Risk Assessments in CHC: Safe, Person-Centred Care

Learn how risk assessments in Continuing Healthcare (CHC) underpin safe, person-centred care. This guide explains key clinical, psychosocial and medication risk assessments, how to integrate them into CHC case planning, and ways to reduce avoidable harm. Discover how the CHC Nurses Agency Network supports CHC and agency nurses with peer learning, best practice, and 24/7 professional support.

Risk Assessments in Case Planning for Continuing Healthcare (CHC)
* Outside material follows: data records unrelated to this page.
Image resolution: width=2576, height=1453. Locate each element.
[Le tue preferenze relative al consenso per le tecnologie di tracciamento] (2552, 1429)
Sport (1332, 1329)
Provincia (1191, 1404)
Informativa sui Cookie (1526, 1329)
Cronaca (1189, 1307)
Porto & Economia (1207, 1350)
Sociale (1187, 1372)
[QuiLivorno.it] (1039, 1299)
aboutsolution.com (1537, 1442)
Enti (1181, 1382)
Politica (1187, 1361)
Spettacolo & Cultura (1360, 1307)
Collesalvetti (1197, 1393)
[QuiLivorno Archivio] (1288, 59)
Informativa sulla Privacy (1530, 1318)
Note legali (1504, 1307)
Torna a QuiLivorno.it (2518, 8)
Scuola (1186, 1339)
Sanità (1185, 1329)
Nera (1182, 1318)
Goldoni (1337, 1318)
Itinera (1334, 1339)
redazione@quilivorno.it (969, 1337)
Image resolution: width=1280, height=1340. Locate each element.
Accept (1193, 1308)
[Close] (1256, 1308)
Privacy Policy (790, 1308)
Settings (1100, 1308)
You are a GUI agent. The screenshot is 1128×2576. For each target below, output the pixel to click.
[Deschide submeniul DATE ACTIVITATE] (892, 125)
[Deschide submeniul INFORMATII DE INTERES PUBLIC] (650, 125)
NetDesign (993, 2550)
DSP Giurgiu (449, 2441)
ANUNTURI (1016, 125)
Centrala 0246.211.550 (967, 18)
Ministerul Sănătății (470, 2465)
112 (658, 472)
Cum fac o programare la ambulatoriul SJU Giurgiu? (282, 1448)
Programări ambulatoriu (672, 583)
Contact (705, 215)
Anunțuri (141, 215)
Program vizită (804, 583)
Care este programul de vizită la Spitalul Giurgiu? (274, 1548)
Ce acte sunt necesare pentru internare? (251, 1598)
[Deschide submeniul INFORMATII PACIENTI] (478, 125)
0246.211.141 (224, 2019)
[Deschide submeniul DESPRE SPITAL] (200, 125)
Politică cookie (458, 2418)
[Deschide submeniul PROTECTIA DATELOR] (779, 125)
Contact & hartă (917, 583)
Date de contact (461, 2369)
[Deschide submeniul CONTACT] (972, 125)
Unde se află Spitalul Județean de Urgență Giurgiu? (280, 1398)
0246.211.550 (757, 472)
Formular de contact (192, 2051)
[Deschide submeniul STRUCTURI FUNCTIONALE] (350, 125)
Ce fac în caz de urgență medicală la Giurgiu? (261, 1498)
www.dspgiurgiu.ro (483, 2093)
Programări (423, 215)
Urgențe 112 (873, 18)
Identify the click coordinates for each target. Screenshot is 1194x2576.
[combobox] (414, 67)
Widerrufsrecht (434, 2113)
Risk Assessments in Healthcare: A Core Part of CHC Case Planning

Risk assessments are a critical part of safe, effective case planning in healthcare. Within Continuing Healthcare (CHC) and complex community care, they help identify potential hazards, vulnerabilities, and clinical risks so that personalised care plans can be designed and delivered safely.

At CHC Nurses Agency Network, we support CHC nurses and agency professionals to understand, complete, and use risk assessments as a foundation for high-quality, person-centred care. Our network, resources, and peer support are designed to make risk assessment and care planning easier, safer, and more consistent across settings.

Effective risk assessments not only protect patients and families, but also support nurses in managing workload, maintaining professional standards, and meeting regulatory and commissioning expectations.

The Role of Risk Assessments in CHC Case Planning

Establishing a Clinical Baseline for Care Delivery

Risk assessments provide a structured snapshot of a person’s current health status, environment, and potential risks. This clinical baseline is essential for CHC case planning, particularly for people with complex, unstable, or rapidly changing needs.

By documenting mobility issues, skin integrity, respiratory risks, nutrition, cognition, behaviour, and social circumstances, risk assessments help CHC nurses and MDTs understand the level of support required and design the right interventions in the right place at the right time.

Enhancing Patient Safety and Quality of Care

A systematic, evidence-based approach to risk assessment allows practitioners to identify, grade, and manage clinical and environmental risks before they cause harm. This proactive method reduces avoidable incidents such as falls, pressure damage, choking, infections, or medication errors.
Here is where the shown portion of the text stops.